Na konferencji zatytułowanej „Zjednoczona opozycja” Budka wystąpił wspólnie m.in. z posłanką Martą Golbik, która niedawno przeszła z Nowoczesnej do PO oraz b. szefem koła Nowoczesnej w Przemyślu Kamilem Kuroszem, który wraz z grupą b. działaczy Nowoczesnej rozpoczął współpracę z lokalną Platformą.

Wiceprzewodniczący PO zaznaczył, że ważne jest, aby osoby, które podobnie myślą o Polsce, o idei decentralizacji i „podobnie patrzą, jak wygrać wybory samorządowe - były razem".

„Dlatego tak ważne jest, by wcielać to, co mówił Grzegorz Schetyna, to co mówimy od dłuższego czasu, że tylko zjednoczona opozycja jest w stanie obronić Polskę samorządową przed zakusami dla Polski centralistycznej, partyjnej, Polski proponowanej przez PiS” - dodał.

Budka podkreślił, że z Przemyśla idzie sygnał, iż idea zjednoczonej opozycji, to nie puste słowa.

„PO wskazuje, jaka jest najlepsza recepta na polski samorząd, aby został w rękach samorządowców: miejskich, gminnych, powiatowych - aktywistów, którzy kochają Polskę regionalną, którzy nie patrzą na Polskę przez pryzmat partyjnych legitymacji. Mówimy, że pomysł przemyski musi być kopiowany w całej Polsce” - powiedział.

Budka zachęcił również „wszelkie osoby i ruchy społeczne” do współpracy na rzecz obrony Polski samorządowej.

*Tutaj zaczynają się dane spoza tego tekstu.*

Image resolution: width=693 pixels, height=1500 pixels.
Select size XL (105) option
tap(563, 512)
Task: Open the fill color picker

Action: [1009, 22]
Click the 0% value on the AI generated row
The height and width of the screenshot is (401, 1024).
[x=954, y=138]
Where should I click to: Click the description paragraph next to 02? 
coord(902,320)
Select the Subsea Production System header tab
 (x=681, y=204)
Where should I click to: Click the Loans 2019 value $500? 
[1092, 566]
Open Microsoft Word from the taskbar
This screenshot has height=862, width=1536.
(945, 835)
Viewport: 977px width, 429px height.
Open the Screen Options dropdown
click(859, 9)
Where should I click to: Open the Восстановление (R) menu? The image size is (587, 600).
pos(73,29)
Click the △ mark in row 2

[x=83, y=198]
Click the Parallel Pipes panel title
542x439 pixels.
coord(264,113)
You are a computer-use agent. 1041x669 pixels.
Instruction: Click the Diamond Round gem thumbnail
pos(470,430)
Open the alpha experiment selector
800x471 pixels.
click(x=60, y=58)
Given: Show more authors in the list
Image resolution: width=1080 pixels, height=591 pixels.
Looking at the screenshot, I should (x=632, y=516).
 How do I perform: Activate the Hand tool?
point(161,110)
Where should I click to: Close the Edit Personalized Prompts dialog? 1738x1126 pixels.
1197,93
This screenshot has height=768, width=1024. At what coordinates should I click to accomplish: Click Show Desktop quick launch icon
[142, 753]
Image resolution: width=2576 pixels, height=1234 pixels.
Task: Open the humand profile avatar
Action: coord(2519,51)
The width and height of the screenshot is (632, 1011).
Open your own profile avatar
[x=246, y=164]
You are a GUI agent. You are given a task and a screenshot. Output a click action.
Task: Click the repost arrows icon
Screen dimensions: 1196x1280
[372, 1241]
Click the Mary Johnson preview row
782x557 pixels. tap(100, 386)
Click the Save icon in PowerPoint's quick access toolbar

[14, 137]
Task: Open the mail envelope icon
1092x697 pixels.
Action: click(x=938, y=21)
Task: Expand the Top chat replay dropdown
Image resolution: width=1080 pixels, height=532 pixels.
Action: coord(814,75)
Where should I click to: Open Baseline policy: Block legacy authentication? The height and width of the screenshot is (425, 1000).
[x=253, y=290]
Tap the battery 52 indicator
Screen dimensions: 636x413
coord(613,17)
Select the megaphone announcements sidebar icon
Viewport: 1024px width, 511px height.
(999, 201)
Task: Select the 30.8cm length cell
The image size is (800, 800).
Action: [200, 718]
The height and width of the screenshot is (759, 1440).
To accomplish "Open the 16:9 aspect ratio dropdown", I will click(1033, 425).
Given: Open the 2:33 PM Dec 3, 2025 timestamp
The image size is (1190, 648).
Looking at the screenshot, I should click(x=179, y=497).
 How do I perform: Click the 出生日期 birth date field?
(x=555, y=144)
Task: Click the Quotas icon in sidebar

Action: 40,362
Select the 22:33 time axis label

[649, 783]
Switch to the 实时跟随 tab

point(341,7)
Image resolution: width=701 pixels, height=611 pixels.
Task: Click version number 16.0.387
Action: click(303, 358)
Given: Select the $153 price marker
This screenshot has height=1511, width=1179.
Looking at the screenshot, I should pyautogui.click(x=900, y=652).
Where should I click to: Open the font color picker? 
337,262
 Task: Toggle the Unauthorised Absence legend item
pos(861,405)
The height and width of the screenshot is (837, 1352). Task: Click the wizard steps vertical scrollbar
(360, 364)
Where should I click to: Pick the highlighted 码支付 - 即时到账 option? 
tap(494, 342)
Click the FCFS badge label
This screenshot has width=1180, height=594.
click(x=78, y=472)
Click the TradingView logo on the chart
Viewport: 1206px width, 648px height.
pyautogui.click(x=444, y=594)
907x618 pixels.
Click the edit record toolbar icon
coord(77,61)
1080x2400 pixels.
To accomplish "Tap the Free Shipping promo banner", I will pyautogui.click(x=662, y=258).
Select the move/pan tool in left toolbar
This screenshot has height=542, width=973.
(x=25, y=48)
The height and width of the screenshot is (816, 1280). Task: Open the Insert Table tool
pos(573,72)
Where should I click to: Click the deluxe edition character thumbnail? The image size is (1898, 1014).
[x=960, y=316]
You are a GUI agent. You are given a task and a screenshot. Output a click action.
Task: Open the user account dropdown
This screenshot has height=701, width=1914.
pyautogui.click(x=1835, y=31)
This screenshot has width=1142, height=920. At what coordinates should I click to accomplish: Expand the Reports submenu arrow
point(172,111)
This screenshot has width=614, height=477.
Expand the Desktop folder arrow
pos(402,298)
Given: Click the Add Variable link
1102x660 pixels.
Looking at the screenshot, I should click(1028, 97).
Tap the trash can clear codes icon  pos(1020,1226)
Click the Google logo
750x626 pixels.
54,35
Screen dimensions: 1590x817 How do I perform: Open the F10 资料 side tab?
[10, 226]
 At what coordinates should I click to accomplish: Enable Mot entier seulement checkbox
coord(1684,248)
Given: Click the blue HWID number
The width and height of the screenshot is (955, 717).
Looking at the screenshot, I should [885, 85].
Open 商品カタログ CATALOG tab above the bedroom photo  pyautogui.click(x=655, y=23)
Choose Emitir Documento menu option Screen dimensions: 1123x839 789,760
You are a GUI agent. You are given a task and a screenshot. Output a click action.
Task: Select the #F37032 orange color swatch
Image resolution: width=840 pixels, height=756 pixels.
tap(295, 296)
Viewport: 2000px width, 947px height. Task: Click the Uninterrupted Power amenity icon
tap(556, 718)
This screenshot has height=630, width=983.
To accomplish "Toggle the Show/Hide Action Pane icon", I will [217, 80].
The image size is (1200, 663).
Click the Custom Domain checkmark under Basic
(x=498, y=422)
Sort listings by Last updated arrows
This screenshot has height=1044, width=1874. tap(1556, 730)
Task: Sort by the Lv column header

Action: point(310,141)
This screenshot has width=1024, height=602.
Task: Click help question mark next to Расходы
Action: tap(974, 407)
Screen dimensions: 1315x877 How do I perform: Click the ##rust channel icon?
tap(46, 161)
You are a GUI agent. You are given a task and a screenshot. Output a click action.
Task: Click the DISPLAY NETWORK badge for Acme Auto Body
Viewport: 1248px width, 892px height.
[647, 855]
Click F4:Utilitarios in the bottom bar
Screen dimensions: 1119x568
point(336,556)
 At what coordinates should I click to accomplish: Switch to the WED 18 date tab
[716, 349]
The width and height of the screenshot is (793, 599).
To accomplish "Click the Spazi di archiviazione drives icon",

„Mam nadzieję, że koledzy z innych ugrupowań zobaczą, że z tej strony nie ma przeciwników politycznych, a jest on po drugiej stronie i tylko zjednoczona opozycja jest w stanie z nim wygrać” - mówił wiceprzewodniczący PO.

Posłanka Golbik dodała, że wybory samorządowe są ogromnym wyzwaniem dla całej opozycji. „Nie możemy dopuścić to tego, żeby oddać ten ostatni szczebel władzy PiS. Samorząd to władza, która jest najbliżej obywatela” - powiedziała.

Były szef koła Nowoczesnej w Przemyślu Kamil Kurosz, tłumacząc decyzję o odejściu z partii Ryszarda Petru powiedział, że niektóre sprawy w tej partii, zarówno na szczeblu lokalnym, jak i ogólnopolskim szły w złym kierunku.

„Podejmowaliśmy rozmowy na ten temat z władzami regionu i krajowymi, niestety bez skutku, stąd decyzja o puszczeniu szeregów partii. Rozpoczęliśmy współpracę z PO, bo dla nasz najważniejszy jest Przemyśl, dla nas najważniejszy jest potencjał ludzi, żeby ten potencjał nie poszedł na marne” - powiedział Kurosz. Razem z nim z koła Nowoczesnej odeszło 8 osób.

We wtorek decyzję o opuszczeniu Nowoczesnej podjęła również grupa kilkunastu działaczy tej partii z Legnicy. Według "Gazety Wrocławskiej", wśród nich są m.in. członkowie władz regionalnych Nowoczesnej na Dolnym Śląsku, a ich odejście to efekt konfliktu z legnicką posłanką ugrupowania Elżbietą Stępień.

Związany z Legnicą szef Biura Krajowego PO Piotr Borys nie wykluczył we wtorkowej rozmowie z PAP, że Platforma będzie współpracować z działaczami, którzy opuścili we wtorek Nowoczesną. "Zapraszamy do współpracy, przed nami wybory samorządowe i konieczność tworzenia wspólnych list opozycyjnych" - podkreślił Borys.

W kwietniu, oprócz posłanki Golbik, do Platformy przeszli też posłowie Nowoczesnej: Joanna Augustynowska, Grzegorz Furgo i Michał Stasiński.